Es gilt: "Wer bestellt bezahlt!" Eine "Gebühr" gem. §§ 23 und 24 Schornsteinfegergesetz (SchfG) als öffentliche Last des Grundstücks ist nur dann zu bezahlen, wenn bei der behördlich bestellten Überprüfung Mängel festgestellt bzw., wie oben schon erläutert, die gesetzlichen Auflagen gem. Bundesimmissionsschutzgesetz (BImSchG) und seiner Verordnungen verletzt wurden. Ein Direktinkasso durch die Schornsteinfeger würde dann den Tatbestand des § 352 (1) StGB [Gebührenübererhebung], die Rechnungsstellung an den Anlagenbetreiber durch den Schornsteinfeger den Tatbestand des § 352 (2) StGB [Versuch der Gebührenübererhebung] erfüllen.
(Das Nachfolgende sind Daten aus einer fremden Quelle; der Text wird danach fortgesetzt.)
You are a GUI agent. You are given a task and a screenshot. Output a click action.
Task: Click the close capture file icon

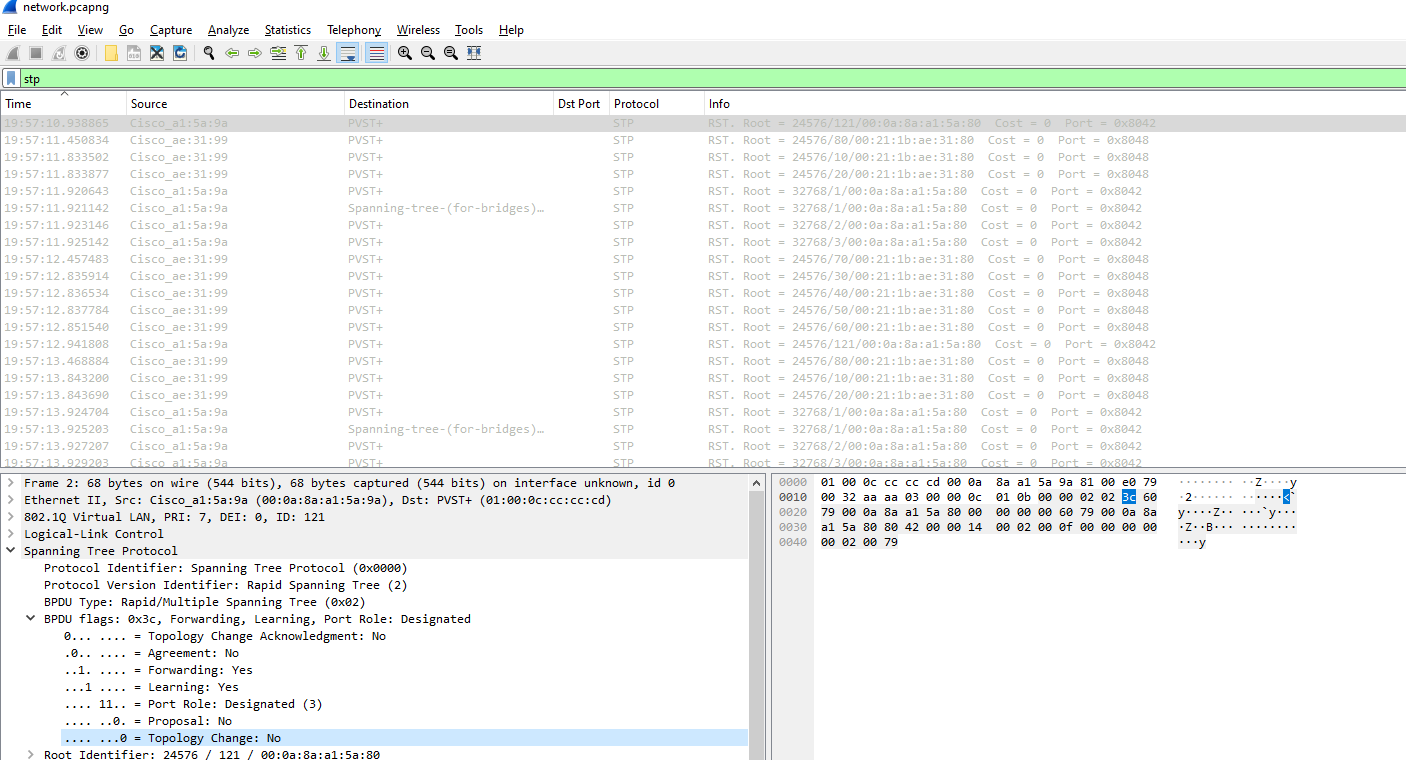click(157, 53)
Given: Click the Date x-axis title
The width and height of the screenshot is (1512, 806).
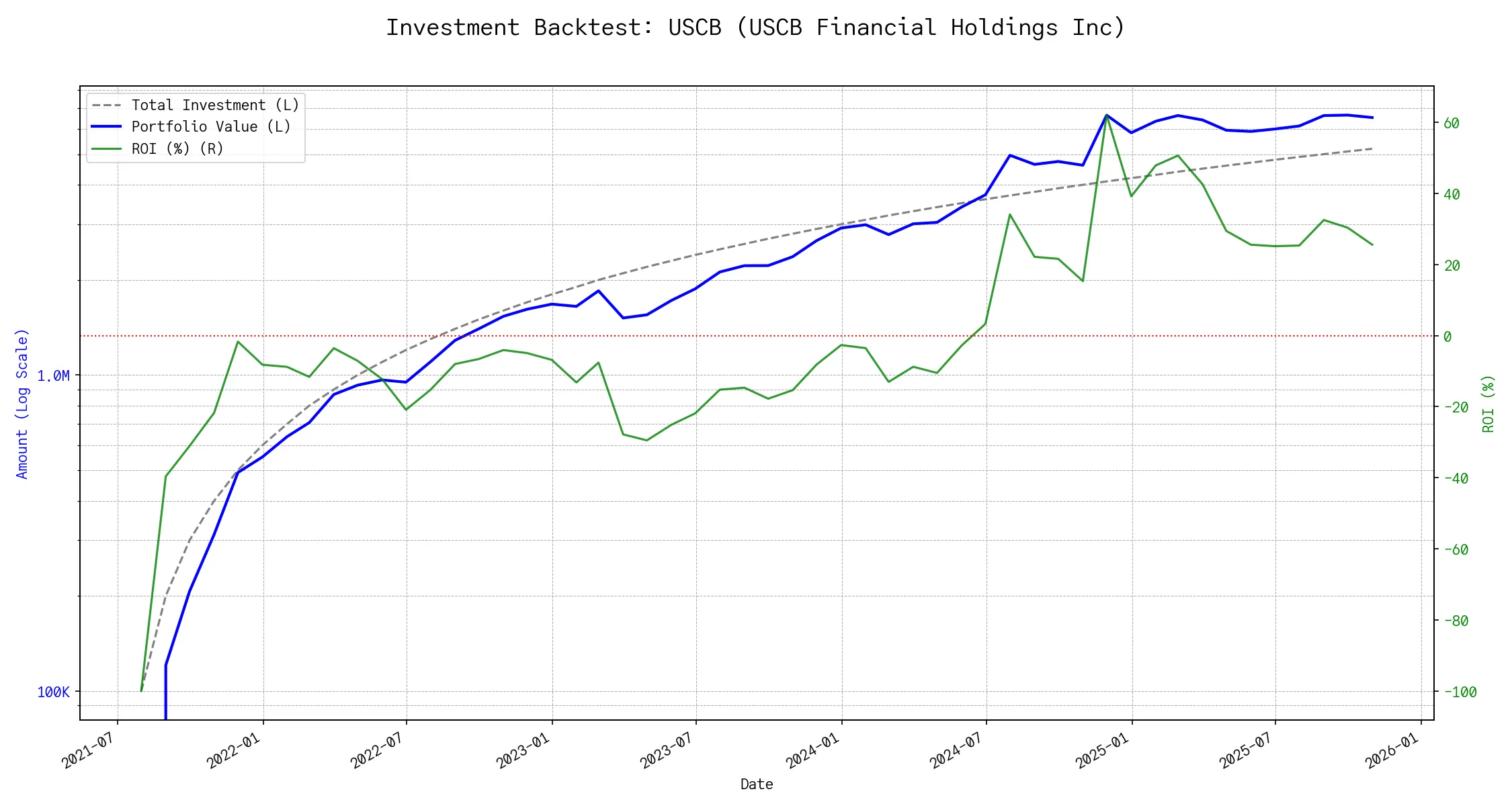Looking at the screenshot, I should point(757,785).
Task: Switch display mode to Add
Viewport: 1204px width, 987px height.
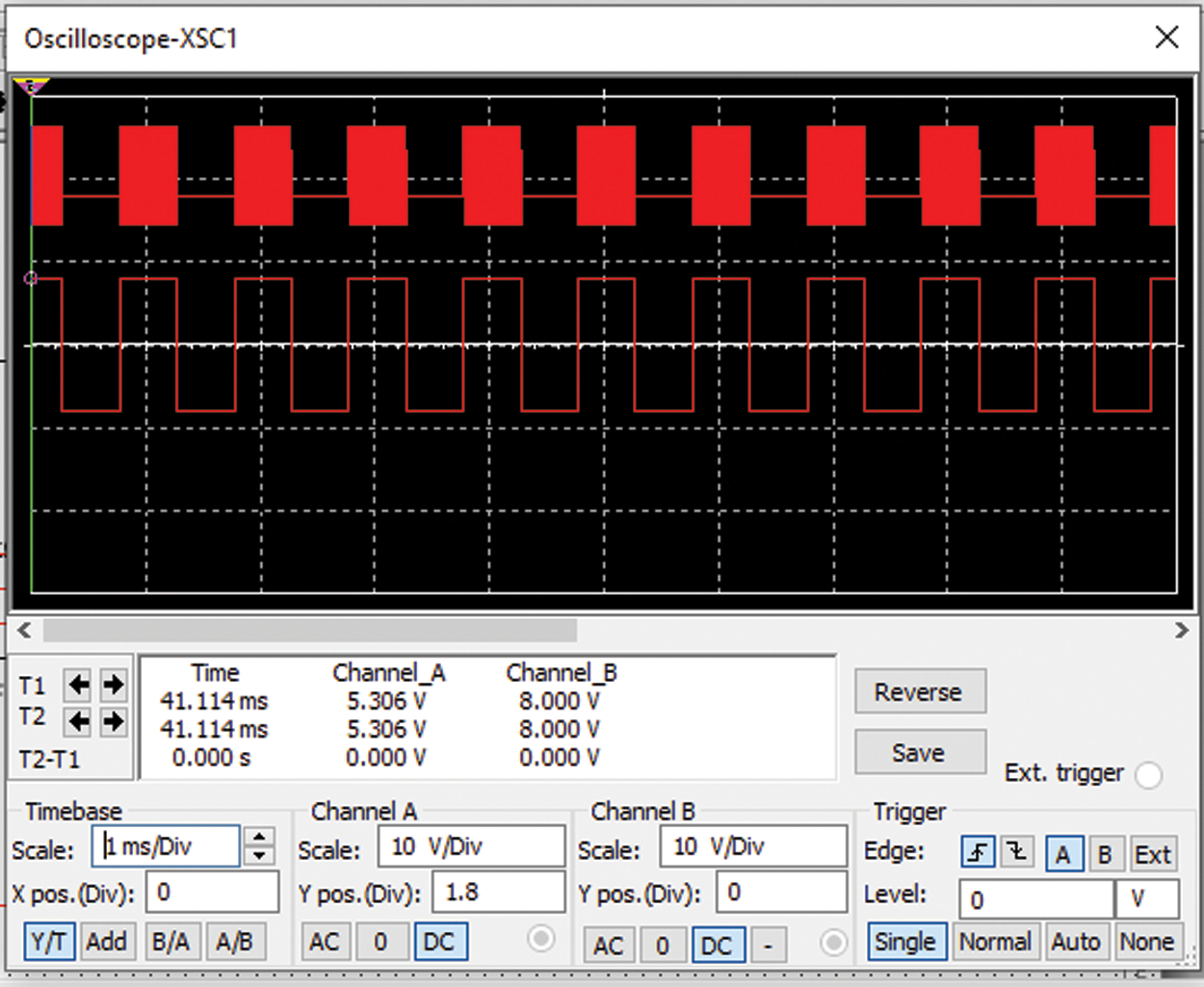Action: (106, 941)
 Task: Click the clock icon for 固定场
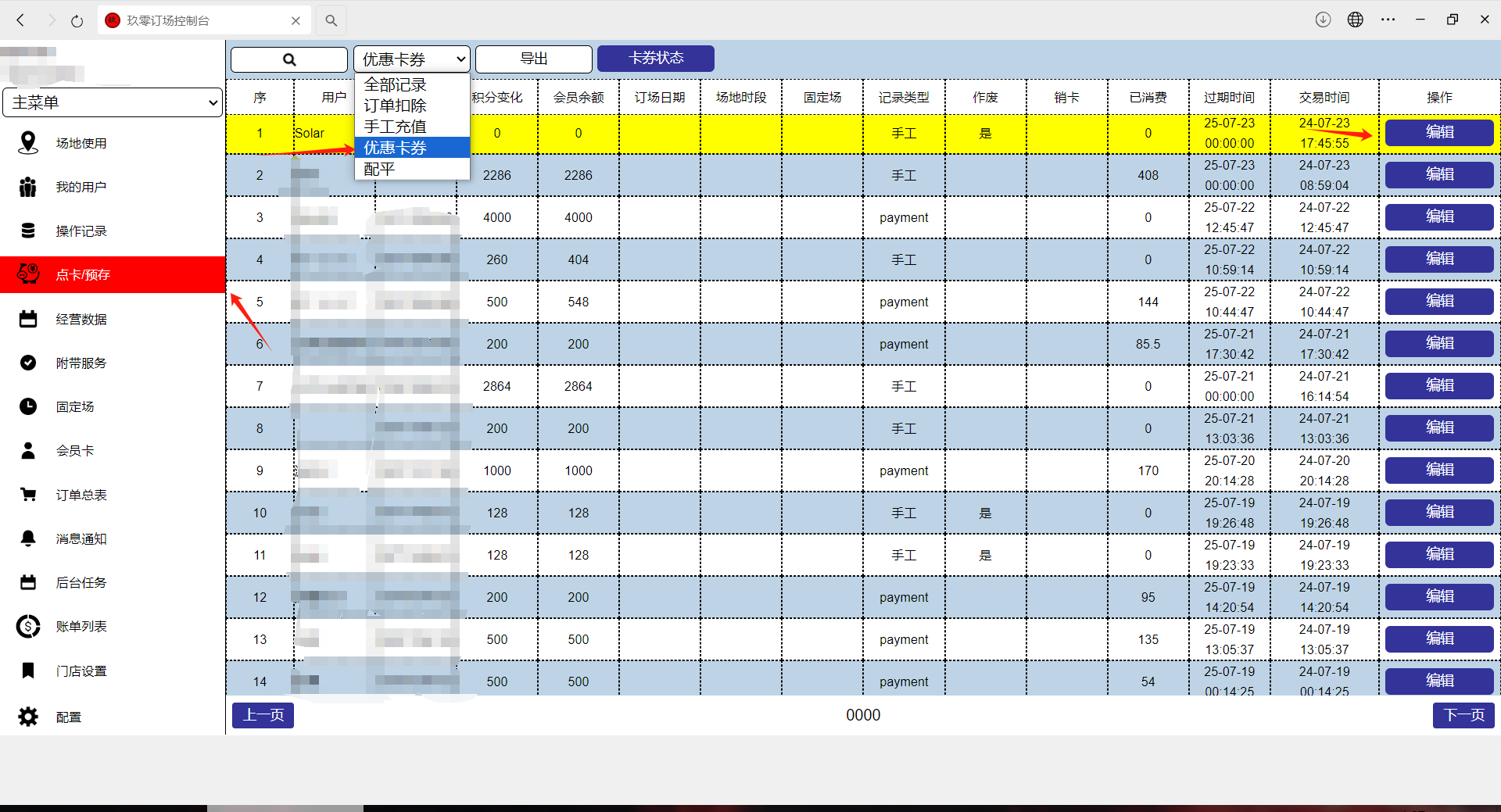(x=28, y=406)
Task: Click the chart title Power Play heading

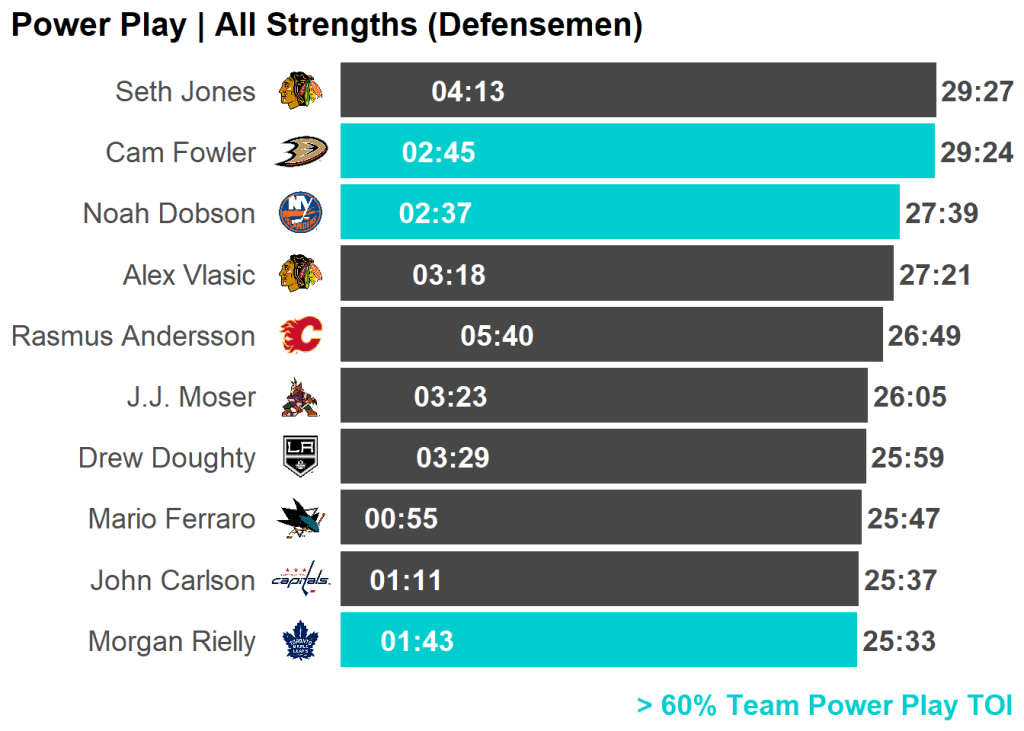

Eine Gebührenerhebung bei nichtgenehmigungspflichtigen Anlagen i.S.d. BImSchG kann vom Schornsteinfeger nur im Falle von (letztlich rechtskräftig festgestellten) Beanstandungen bei der Überprüfung vorgenommen werden. Die sog. Kehr- und Überprüfungs- (KÜO) bzw. -Gebührenordnungen (KÜGO) der Länder sind nur Vereinbarungen zwischen den Schornsteinfegerorganisationen und den zuständigen Landesbehörden zur Regelung der Aufwandsabrechnung und der zu beauftragenden Überwachungstätigkeiten mit der Behörde.

Eigentümer oder Betreiber einer Heizungsanlage mit Feuerstätte, sollten folgendes tun:

- Auskunft bei dem Heizungsbauer einholen, der die Anlage wartet oder der die Anlage errichtet hat, ob diese Anlage nach dem BImSchG zu den nichtgenehmigungspflichtigen zählt oder bei Neubauten die Baugenehmigungsunterlagen durchsehen. Reichte bei der Baugenehmigung die Bescheinigung des Bezirksschornsteinfegermeisters über die Betriebssicherheit aus, dann handelt es sich um eine solche - und das ist die überwiegende Mehrheit der heute bestehenden Anlagen. Im übrigen sind die erforderlichen Angaben auch in der Herstellerdokumentation bzw. auf dem Fabrikschild des Kessels zu finden.

- Bei Abschluß eines Wartungsvertrages Einarbeitung einer Gewährleistungsklausel, die die Wartungsfirma für Kosten infolge der durch den Schornsteinfeger berechtigt festgestellten Mängel haften lässt.

Zusammenfassend ist festzustellen, dass von nichtgenehmigungsbedürftigen Heizungsanlagen keine Gefahr ausgeht, die das Betreten einer Wohnung durch einen an Heizungsanlagen nur beschränkt qualifizierten, unvereidigten und keinem Datenschutz unterliegendem Schornsteinfeger unter Zwang entgegen dem Artikel 13 Grundgesetz rechtfertigt.